Varied, even competing, views of death abound. It’s seen as the final terminus of physical life, a passage to God, an illusion, a cure for suffering, the thing we all fear most, a glorious destiny, a means of punishment. Our attitudes to death speak about our attitudes to life.
Oftentimes memorials tell us “do not mourn,” “do not weep.” St. Paul, on the contrary, doesn’t tell us not to grieve, but urges, “do not grieve as those who have no hope” (1 Thessalonians 4:13). What is the Christian hope? That we’ll remember the good things of our beloved deceased? That we won’t have to mourn? That they didn’t really die? That we won’t die, or won’t suffer in dying?
An atheist I know says of death: “they close the lid, and that’s it.” He at least has the courage to confront nothingness. Such courage may have a better chance of moving God than pretending death doesn’t exist, or ignoring the questions and discomforts it presents. Entering the unknown requires a true letting-go. Jesus’ friends didn’t learn to forget Him after His death; they didn’t find closure. Following His lead on the cross, they surrendered into it, and this opened everything, including their hearts. They learned, and told us, that love is stronger than death.

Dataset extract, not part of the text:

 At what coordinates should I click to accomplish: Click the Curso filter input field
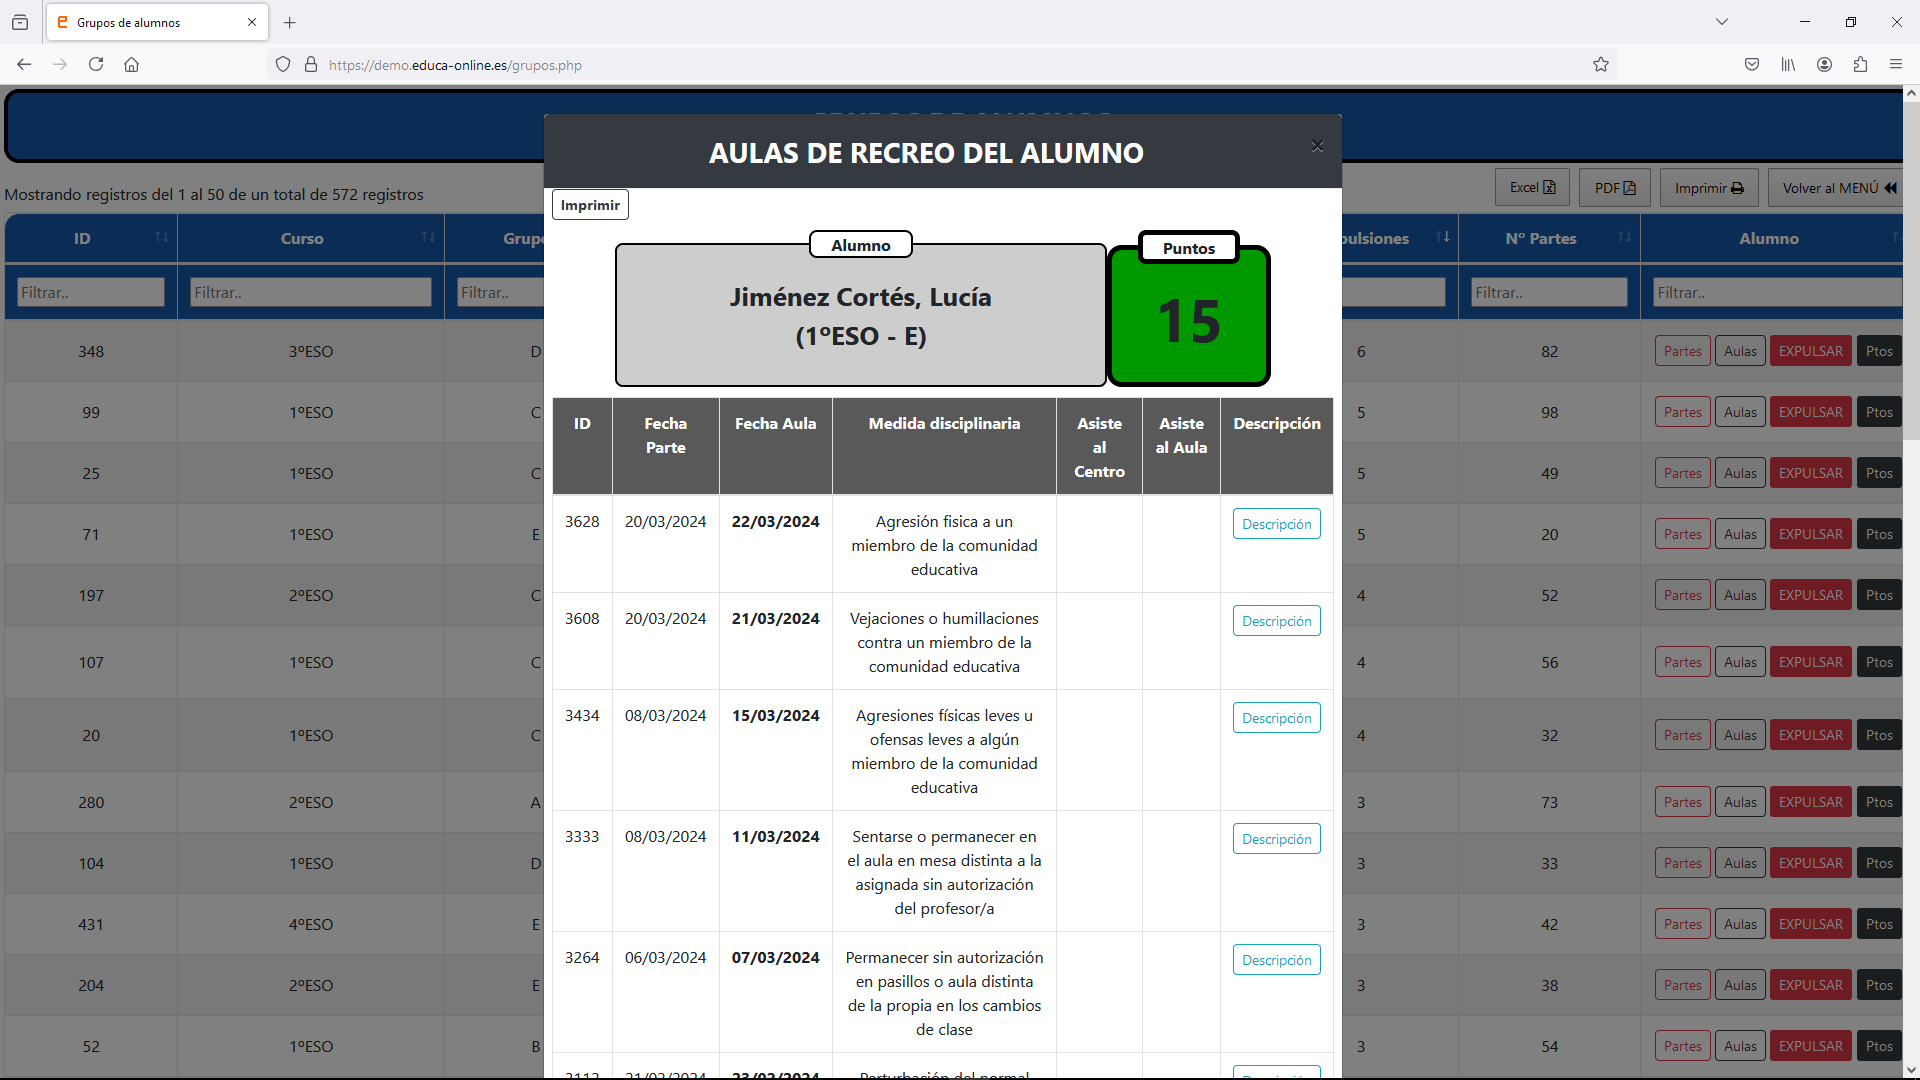[x=310, y=292]
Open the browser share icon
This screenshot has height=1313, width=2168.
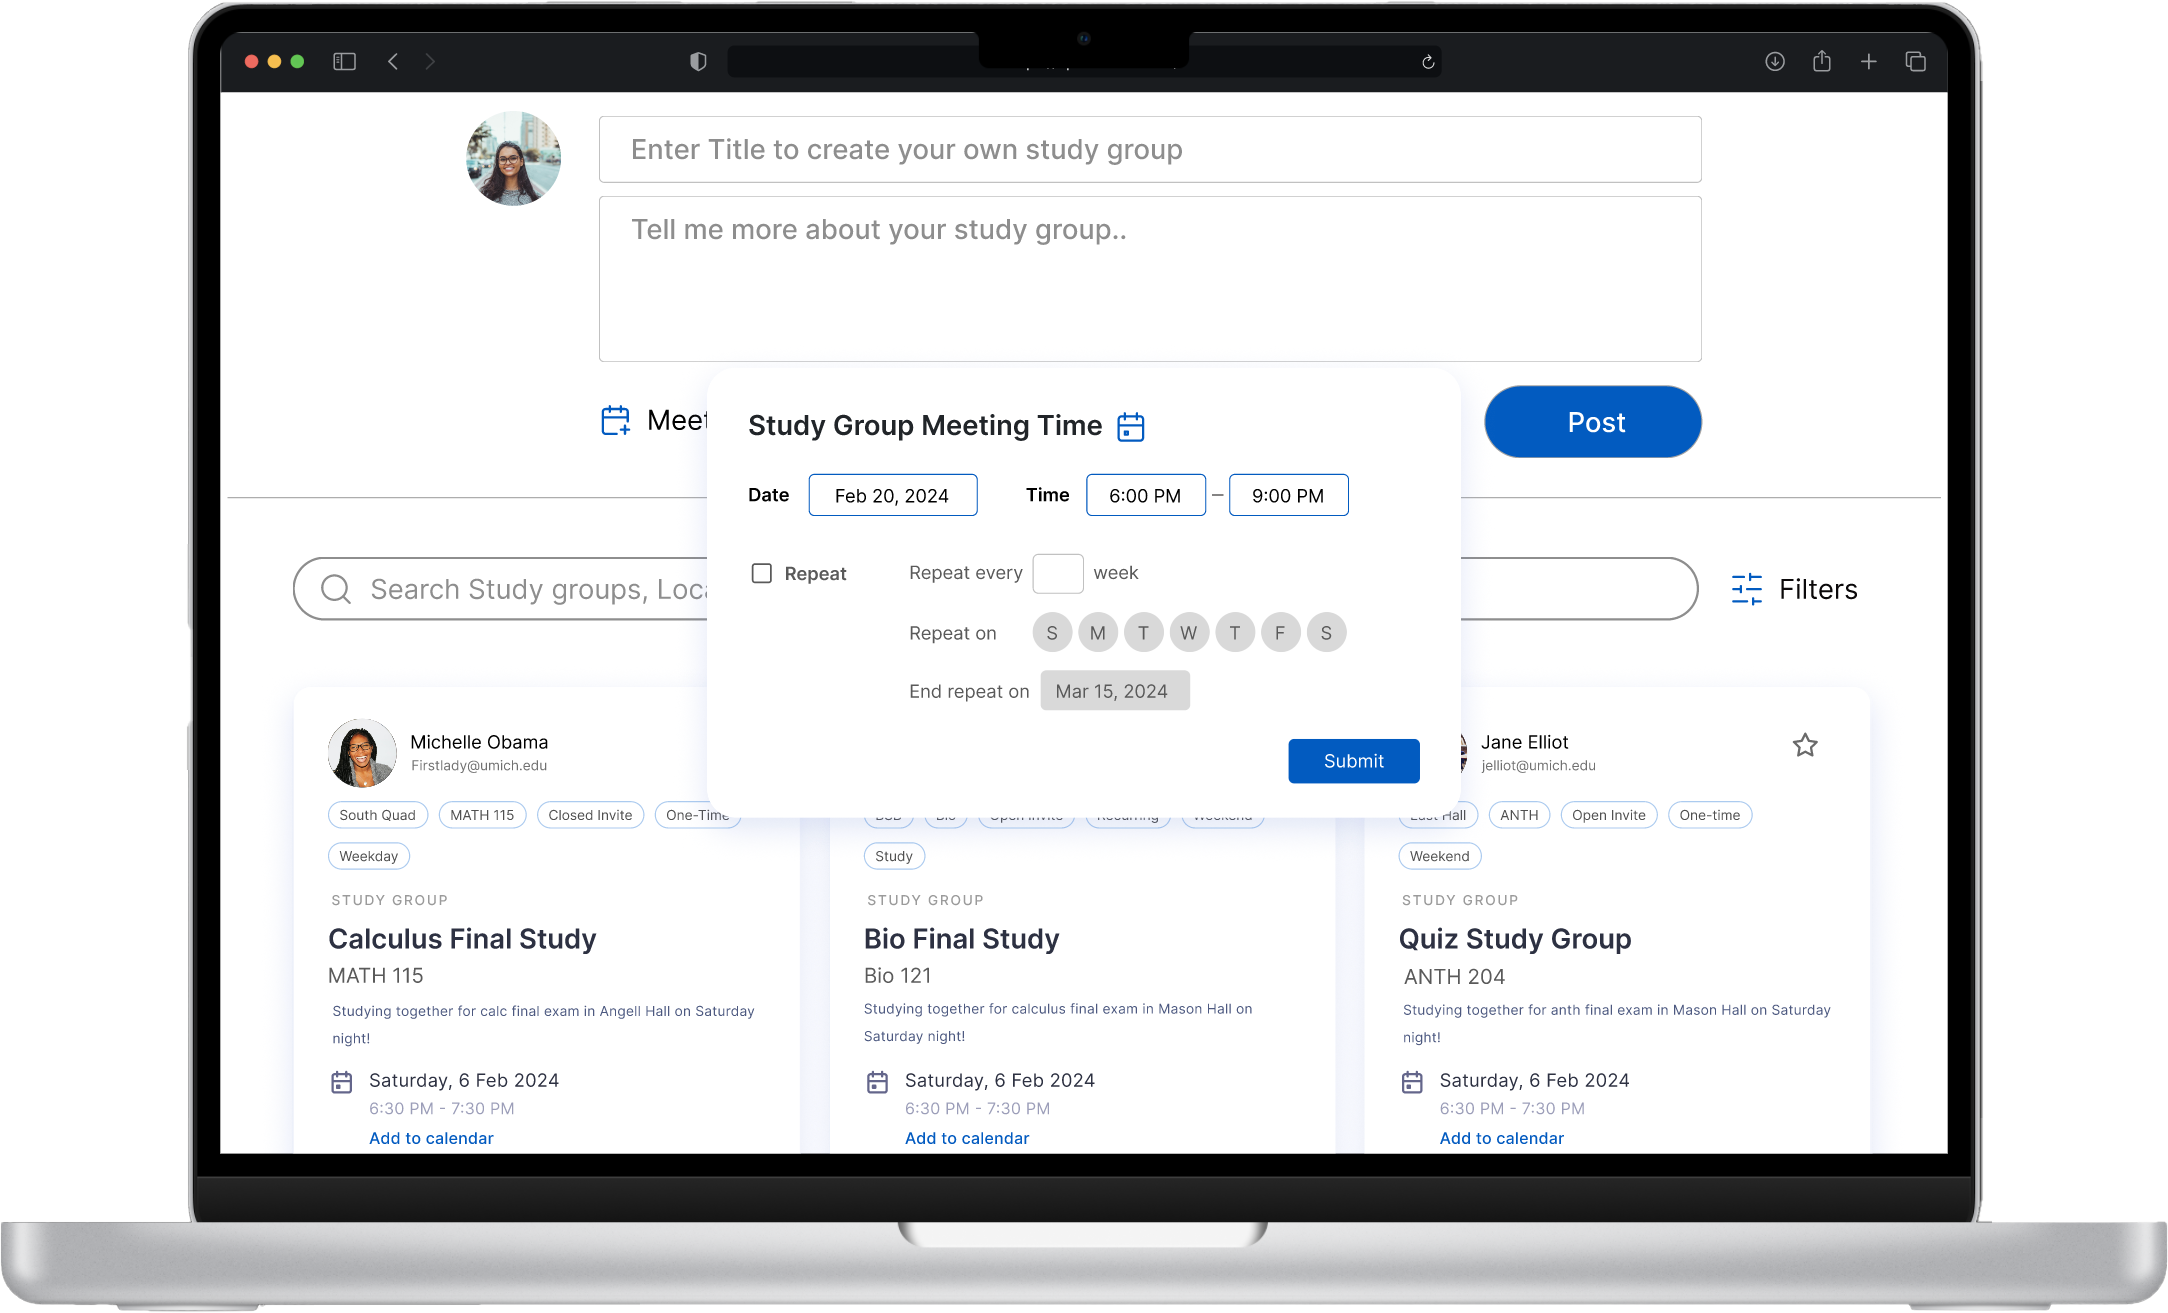click(1821, 62)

The Gospels go to great lengths to show that Jesus really died. He bled. He suffered. His breath stopped. His body was broken. It was taken lifeless from the cross, and placed in a tomb. It was really there. He was dead. Like Lazarus before Him, so long dead that the smell of death hung around. Whatever the Gospels are about, they haven’t been passed down through 2,000 years to help us think death away.
Nor to seek death as an antidote — or a tool in the tool kit of physicians, or of the state. Death isn’t an answer to suffering, to mental illness, to sin or crime or disability or imperfection. It’s an implacable, irrevocable reality that applies equally to us all. Because sin entered the world, through human hearts and actions, therefore we are broken and divided by death. Death, remorseless and anguish-producing, is a witness of the rupture between ourselves and God, by which we also become enemies of one another.

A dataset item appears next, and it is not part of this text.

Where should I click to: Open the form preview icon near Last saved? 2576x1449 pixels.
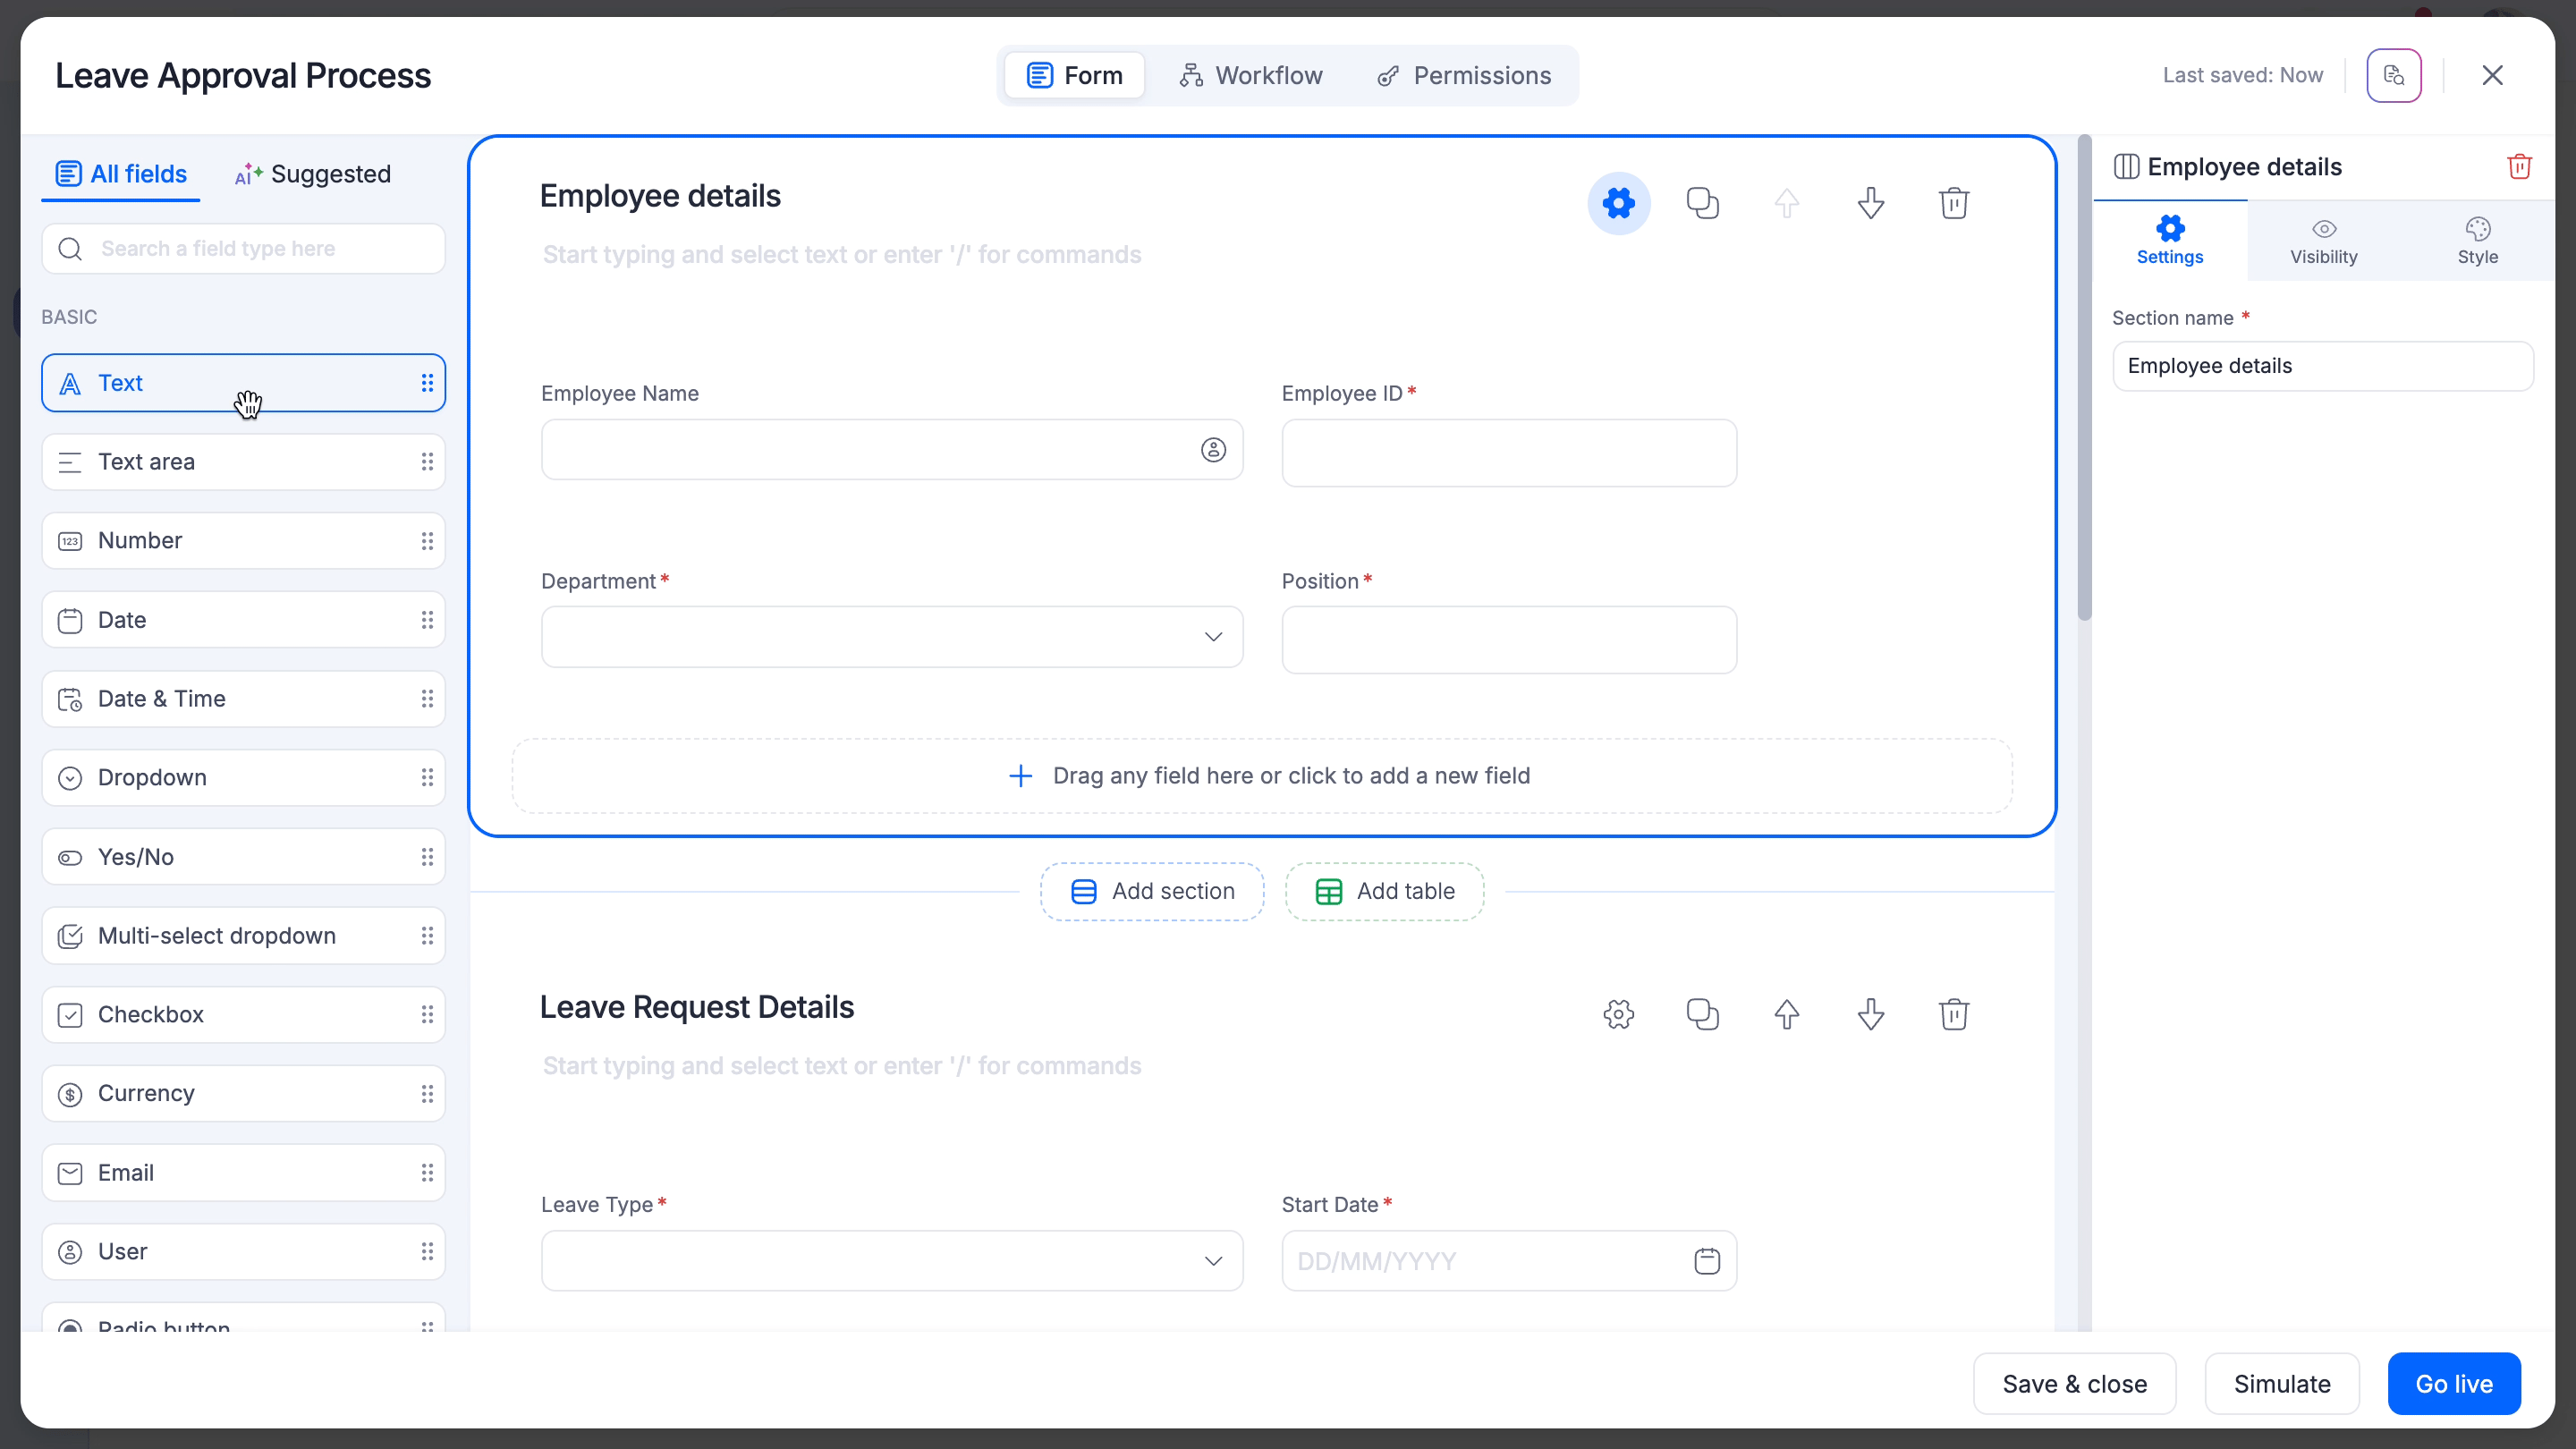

Confronted by His friend’s death, Jesus was moved to tears, not to celebrating Lazarus’ life or telling the dead man’s sisters to look for their brother in the next room. He didn’t treat death as a balm or pretence. He acted against it, thereby foreshadowing the real Good News: that when He Himself lay dead in the tomb, it couldn’t hold Him. He was so alive that death itself broke.
We don’t get around death, but through it. Though it may be painful, we need to contemplate death — together, not alone; with Christ, not without Him; with all the helps the Church can give.
Especially in November, the Catholic Church invites us to spend time with the dead, and to stand at the edge of death. We don’t stand there alone: the veil between the living and the dead is thin. This truth is echoed in the back-to-back solemnity of All Saints and commemoration of All Souls which usher us into November. We pray to and for the dead, inviting them to be present to us. C.S. Lewis (The Great Divorce) suggests the reason we can’t perceive the dead isn’t because they’re insubstantial, like ghosts. It’s because they are super-substantial, so solid, so alive, that we seem insubstantial to them. They died; death is real. More real, more solid than death is love.
There is a communion between people through death. Universally, a funeral or memorial service includes eating and drinking. Food is the way we live communion. It helps us receive Eucharist, and deepen our communion with the One who has died, risen and broken the lock of death.
A Catholic funeral isn’t a celebration of a dead person’s life. It’s a eucharistic service which makes us present to Christ. It draws us into the eternal life-with-God that Christ makes possible. This is our hope, that in our surrender to death — the little deaths-to-self, the deaths of persons we know and letting-go into our own death — we meet Christ who conquered death.